Excerpts from a dataset
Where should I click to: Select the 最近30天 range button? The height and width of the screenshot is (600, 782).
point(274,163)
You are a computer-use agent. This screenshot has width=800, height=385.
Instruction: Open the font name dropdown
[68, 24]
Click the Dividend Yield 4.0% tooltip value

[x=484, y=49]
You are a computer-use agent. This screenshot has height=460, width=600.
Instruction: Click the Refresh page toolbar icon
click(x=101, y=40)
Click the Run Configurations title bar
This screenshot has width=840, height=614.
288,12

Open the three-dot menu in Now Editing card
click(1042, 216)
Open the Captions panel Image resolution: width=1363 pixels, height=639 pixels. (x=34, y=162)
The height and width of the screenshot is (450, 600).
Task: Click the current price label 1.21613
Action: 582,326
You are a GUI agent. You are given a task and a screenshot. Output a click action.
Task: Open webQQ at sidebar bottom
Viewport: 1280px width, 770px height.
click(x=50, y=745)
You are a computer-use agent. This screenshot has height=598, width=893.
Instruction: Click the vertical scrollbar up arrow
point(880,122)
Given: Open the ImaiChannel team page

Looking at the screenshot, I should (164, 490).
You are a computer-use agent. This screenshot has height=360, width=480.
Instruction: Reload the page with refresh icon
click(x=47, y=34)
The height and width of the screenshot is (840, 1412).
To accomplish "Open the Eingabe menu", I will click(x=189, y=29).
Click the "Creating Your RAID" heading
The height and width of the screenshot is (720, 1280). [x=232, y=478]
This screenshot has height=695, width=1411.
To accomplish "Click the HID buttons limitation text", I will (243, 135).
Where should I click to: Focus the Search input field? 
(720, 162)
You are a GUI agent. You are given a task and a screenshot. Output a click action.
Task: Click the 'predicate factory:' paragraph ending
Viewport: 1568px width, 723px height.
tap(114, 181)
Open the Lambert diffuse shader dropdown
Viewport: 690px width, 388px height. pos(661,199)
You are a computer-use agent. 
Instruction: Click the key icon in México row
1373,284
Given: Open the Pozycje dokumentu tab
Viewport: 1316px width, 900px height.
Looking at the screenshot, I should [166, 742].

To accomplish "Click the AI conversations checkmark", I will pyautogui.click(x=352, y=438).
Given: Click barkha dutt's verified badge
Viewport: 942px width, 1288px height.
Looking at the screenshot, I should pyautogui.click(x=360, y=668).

» AIM OF THE TASK: Copy out only the lines above from the one with "has height=460, width=600." to the one with "has height=360, width=480.", inclusive, exactly as they stand.

» SOLUTION FOR THIS PROBLEM:
You are a computer-use agent. This screenshot has height=460, width=600.
Instruction: Click the Refresh page toolbar icon
click(x=101, y=40)
Click the Run Configurations title bar
This screenshot has width=840, height=614.
288,12

Open the three-dot menu in Now Editing card
click(1042, 216)
Open the Captions panel Image resolution: width=1363 pixels, height=639 pixels. (x=34, y=162)
The height and width of the screenshot is (450, 600).
Task: Click the current price label 1.21613
Action: 582,326
You are a GUI agent. You are given a task and a screenshot. Output a click action.
Task: Open webQQ at sidebar bottom
Viewport: 1280px width, 770px height.
click(x=50, y=745)
You are a computer-use agent. This screenshot has height=598, width=893.
Instruction: Click the vertical scrollbar up arrow
point(880,122)
Given: Open the ImaiChannel team page

Looking at the screenshot, I should (164, 490).
You are a computer-use agent. This screenshot has height=360, width=480.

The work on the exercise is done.